Puzzle 34: Down for the Count

Like the programs in Puzzles 26 and 27, this program has a single loop, keeps track of the number of iterations, and prints that number when the loop terminates. What does the program print?

public class Count {

    public static void main(String[] args) {

        final int START = 2000000000;

        int count = 0;

        for (float f = START; f < START + 50; f++)

            count++;

        System.out.println(count);

    }

}

Solution 34: Down for the Count

A superficial analysis might suggest that this program would print 50. After all, the loop variable (f) is initialized to 2,000,000,000, the final value is 50 more than the initial value, and the loop has the traditional "half-open" form: It uses the < operator, which causes it to include the initial value but not the final value.

This analysis, however, misses a key point: The loop variable is a float rather than the traditional int. Remember back to Puzzle 28; it is apparent that the increment (f++) will not work. The initial value of f is close to Integer.MAX_VALUE, so it requires 31 bits to express precisely, and the float type provides only 24 bits of precision. Incrementing such a large float value will not change it. Therefore, it would appear that this program should loop indefinitely, with f never getting any closer to its terminal value.

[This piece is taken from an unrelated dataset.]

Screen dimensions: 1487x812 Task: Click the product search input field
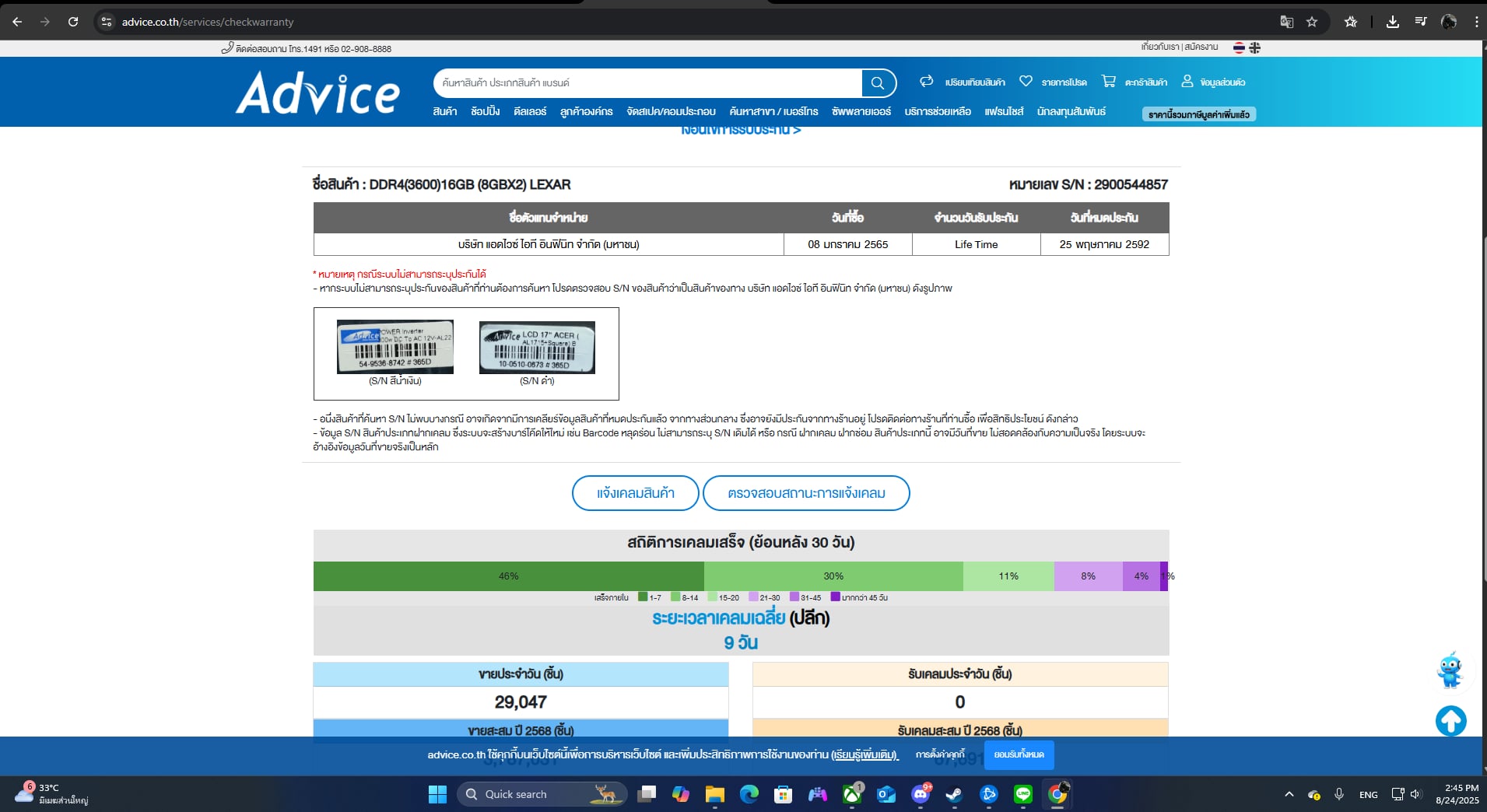646,83
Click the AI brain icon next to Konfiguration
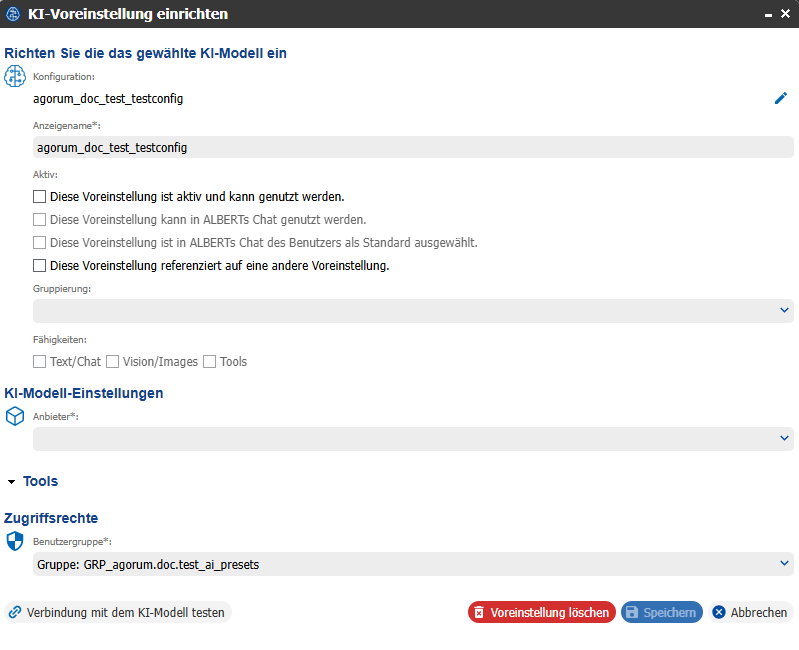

If, however, you ran the program, you found that it doesn't loop indefinitely; in fact, it terminates immediately, printing 0. What gives?

The problem is that the termination test fails in much the same way that the increment does. The loop runs only so long as the loop index f is less than (float)(START + 50). The promotion from int to float is performed automatically when comparing an int to a float [JLS 15.20.1]. Unfortunately, this promotion is one of the three widening primitive conversions that can result in loss of precision [JLS 5.1.2]. (The others are long to float and long to double.)

The initial value of f is so large that adding 50 to it and converting the result to a float produces the same value as simply converting f to a float. In other words, (float)2000000000 == 2000000050, so the expression f < START + 50 is false before the loop body has executed even once, and the loop body never gets a chance to run.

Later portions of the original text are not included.